「生々しい」から学ぶべきなのだ

▼選挙権を控えた18歳
 18歳選挙権を控え、生徒に政治への関心を高めてもらうための授業がスタートした。ところが、北海道の選挙管理委員会は模擬選挙を行う際のマニュアルで、「集団的自衛権など生々しいテーマは避ける」と強調した。バカバカしい。

 政治は生き物、「生々しい」から学ぶ必要があるのである。なかんずく、「集団的自衛権」はいまの高校生にとっては必須のテーマだ。

 「集団的自衛権」は自国、日本を防衛するのではなく、他国を守るのが目的。「集団」と名がつくので、知らない人は米軍が日本を防衛するためではないかと誤解する。

 大きな間違い。米軍による日本の防衛を定めたのが日米安全保障条約だ。だから改めて「集団的自衛権」を規定する必要などない。これによってかえって日本に危険が増すことになった。米軍の応援で海外まで行く恐れが現実となったからである。

 戦争屋がいくら「現代はハイテク戦の時代」と宣伝しても、騙されてはならない。最後の確認は人でないと出来ない。最前線に派遣する若い兵士は不可欠だ。戦争法が成立して若手の自衛隊員が相次ぎ退職。
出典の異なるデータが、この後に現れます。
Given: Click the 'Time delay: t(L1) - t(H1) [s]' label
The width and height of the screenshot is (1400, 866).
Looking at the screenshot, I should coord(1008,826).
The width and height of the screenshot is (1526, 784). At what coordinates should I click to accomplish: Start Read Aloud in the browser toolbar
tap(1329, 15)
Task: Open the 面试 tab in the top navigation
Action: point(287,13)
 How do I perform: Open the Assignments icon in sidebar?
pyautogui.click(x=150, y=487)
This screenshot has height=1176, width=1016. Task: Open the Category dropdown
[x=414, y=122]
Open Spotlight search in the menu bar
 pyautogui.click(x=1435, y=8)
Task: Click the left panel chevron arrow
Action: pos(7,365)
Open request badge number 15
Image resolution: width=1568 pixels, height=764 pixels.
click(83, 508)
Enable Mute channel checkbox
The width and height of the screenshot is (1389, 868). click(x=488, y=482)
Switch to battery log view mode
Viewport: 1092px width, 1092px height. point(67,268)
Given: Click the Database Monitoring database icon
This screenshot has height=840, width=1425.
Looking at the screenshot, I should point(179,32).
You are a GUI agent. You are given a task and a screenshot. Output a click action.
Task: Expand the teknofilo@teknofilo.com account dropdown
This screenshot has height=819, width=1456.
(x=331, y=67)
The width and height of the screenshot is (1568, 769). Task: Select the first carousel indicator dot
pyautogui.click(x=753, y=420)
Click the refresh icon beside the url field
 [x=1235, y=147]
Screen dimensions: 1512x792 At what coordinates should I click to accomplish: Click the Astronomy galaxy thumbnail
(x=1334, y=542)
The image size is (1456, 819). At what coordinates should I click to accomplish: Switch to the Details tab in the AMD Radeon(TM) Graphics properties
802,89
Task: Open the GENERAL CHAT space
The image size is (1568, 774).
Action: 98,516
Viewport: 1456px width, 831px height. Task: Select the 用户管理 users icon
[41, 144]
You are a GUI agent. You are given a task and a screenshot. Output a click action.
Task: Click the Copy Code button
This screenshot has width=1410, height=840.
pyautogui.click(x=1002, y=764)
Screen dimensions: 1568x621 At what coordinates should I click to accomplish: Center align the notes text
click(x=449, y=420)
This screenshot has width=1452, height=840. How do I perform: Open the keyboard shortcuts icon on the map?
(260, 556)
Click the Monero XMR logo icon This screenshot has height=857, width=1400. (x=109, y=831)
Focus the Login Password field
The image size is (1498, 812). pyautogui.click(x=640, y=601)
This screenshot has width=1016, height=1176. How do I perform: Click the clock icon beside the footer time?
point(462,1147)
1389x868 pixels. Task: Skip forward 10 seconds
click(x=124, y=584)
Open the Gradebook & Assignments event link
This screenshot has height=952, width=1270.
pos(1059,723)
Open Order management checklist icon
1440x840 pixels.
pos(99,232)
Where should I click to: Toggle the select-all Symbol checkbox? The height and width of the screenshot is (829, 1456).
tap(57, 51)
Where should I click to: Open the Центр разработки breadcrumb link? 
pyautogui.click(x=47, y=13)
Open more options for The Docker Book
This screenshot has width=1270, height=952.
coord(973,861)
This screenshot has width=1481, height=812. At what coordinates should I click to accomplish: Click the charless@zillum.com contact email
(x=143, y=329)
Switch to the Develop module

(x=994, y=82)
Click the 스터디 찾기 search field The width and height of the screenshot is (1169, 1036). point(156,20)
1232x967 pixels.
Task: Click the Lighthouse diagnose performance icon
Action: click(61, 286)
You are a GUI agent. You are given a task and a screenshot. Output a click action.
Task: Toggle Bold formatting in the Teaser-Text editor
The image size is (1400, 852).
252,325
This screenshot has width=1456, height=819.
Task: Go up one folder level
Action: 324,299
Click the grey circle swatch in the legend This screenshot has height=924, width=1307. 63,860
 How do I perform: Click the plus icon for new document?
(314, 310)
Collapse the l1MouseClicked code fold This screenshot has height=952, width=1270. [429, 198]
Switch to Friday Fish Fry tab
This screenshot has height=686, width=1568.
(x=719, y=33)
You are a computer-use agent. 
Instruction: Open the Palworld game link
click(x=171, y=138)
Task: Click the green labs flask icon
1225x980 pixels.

 少子化で今でも隊員確保は困難を極め、中高生の自宅に自衛隊勧誘の「お知らせパンフ」を送っている状態。マイナンバーの導入で、どの家に適齢期の若者がいるか容易に把握できる。

 最初に、網に引っ掛かる確率が高いのは定職にも就かず、ブラブラしているネトウヨのような連中。次いで、経済的困窮の若者。そしてまだ足りないとなると、そう、いよいよ徴兵制の導入だ。可能性ゼロとは言い切れない。

 こんな「生々しいテーマ」を無視してどうする。高校生にとっては一番の問題ではないか。